Strategy, Part III: Small Bets, Pilots, & Strategic Practice
In Parts I and II, we explored why traditional strategic planning often fails: long lists of objectives, abstract values-based pillars, and a tendency to overemphasize prestige metrics or unit-level plans. We also discussed the power of trade-offs and strategic bets as a way to surface priorities, make choices transparent, and position the organization to navigate uncertainty.
Part III moves from concept to practice: how do research leaders actually get good at placing bets, running pilots, and scaling what works?

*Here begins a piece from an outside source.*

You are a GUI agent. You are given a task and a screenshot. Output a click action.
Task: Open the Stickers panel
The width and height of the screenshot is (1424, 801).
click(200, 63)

Trade-Offs and Bets: Making Strategy Transparent and Collective
When strategy is framed as a series of trade-offs and bets, it becomes easier for everyone in the organization to see why decisions are made, not just what the decisions are.
-
Trade-offs reveal priorities: Instead of trying to do everything, leaders clarify which programs, investments, or initiatives are emphasized and which are deprioritized. This helps faculty and staff understand why resources flow where they do and reduces the sense of arbitrary or opaque decision-making.
-
Bets signal intention: Strategic bets show where the institution is placing its energy and attention for future advantage, even under uncertainty. Everyone can see the assumptions, the horizon, and the risks involved.
-
Democratizing understanding: When trade-offs and bets are shared openly, they allow departments and stakeholders to provide input, challenge assumptions, and adjust execution in real time. This creates a shared mental model of the institution’s direction rather than a top-down mandate. It forces choice instead of meandering, abstract debate.
-
Connecting to action: This approach directly links strategy to execution: people know why they are doing what they are doing, which increases alignment, reduces friction, and enables coordinated, adaptive moves.
In short, making trade-offs and bets explicit transforms strategy from a static plan into a living conversation, exactly the type of practice higher education needs to thrive in uncertain, fast-moving contexts.
1. Small Bets Matter More Than Big Moves Alone
Higher education is complex, and sweeping changes are risky. Instead of trying to solve everything at once, leaders can make smaller, deliberate bets that test ideas in real-world conditions.
-
Small bets reduce risk while generating actionable evidence.
-
They give staff confidence in the direction and a chance to adapt processes before scaling.
-
They create a learning culture: the organization becomes more resilient, responsive, and agile based on what they learned.